Debra Cronmiller, executive director of the League of Women Voters of Wisconsin, says that her group’s members have been ramping up educational efforts in their communities. “A few years ago, few people would have been familiar with the concept of gerrymandering,” Cronmiller told Sludge. “Today, hardly a person in Wisconsin wouldn’t be familiar. There’s an awakening consciousness of how destructive it is to representative government to have gerrymandered maps, when your elected official doesn’t have to listen to you, where they don’t have to be collegial to their elected colleagues. In Wisconsin, it’s become a highly politicized, uncivil governing system.”

To reach Wisconsinites who aren’t on social media, Cronmiller says, her group has made its first foray into outdoor advertising with a billboard in Brown County, where the city of Green Bay is located, promoting awareness of the fair maps initiative.

After Wisconsin’s “pandemic election” in early April, Michael Li, senior counsel for the Brennan Center’s Democracy Program, wrote that gerrymandering was not the sole reason that state Republicans controlled enough seats to hold a hazardous and under-prepared election, noting that the state has faced years of right-wing challenges to voting access. But lawmakers’ decision to force long in-person lines at polling places would have had greater political risk, he argues, than it does under the gerrymandered status quo.

- Task directions: List every geographic place that the text on gerrymandering in Wisconsin names.

- Information provided:
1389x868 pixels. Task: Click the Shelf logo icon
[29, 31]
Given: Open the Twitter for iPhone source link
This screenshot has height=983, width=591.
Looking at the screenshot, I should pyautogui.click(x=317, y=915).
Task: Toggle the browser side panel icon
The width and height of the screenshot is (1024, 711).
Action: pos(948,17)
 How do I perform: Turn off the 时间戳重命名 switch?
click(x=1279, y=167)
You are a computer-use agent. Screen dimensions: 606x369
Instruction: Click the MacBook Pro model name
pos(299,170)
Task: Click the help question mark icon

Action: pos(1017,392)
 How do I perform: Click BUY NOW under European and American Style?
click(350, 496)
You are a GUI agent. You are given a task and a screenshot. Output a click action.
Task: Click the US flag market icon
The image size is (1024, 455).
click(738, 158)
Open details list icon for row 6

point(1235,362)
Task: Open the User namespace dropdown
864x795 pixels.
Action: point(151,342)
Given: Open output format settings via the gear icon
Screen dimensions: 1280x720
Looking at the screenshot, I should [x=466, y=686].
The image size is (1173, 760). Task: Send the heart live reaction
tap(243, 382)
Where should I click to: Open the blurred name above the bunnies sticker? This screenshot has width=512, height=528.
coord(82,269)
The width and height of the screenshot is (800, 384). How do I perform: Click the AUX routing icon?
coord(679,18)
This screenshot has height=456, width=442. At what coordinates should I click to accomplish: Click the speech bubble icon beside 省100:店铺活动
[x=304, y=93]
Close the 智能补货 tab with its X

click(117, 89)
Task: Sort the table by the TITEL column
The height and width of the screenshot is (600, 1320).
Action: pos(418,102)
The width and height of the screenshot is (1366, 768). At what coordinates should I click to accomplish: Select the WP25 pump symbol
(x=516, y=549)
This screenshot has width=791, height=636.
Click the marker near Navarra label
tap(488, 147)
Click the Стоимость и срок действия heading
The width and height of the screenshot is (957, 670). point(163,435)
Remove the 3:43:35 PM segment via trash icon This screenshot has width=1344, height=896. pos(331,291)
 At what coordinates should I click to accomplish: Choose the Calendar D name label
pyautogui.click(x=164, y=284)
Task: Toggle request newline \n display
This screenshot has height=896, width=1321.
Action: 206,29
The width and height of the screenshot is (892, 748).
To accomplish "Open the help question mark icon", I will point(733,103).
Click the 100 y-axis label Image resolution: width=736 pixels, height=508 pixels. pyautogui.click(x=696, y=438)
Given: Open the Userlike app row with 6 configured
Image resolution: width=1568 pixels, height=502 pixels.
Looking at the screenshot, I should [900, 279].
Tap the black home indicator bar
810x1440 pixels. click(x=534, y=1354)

- The completed task: Wisconsin, Brown County, Green Bay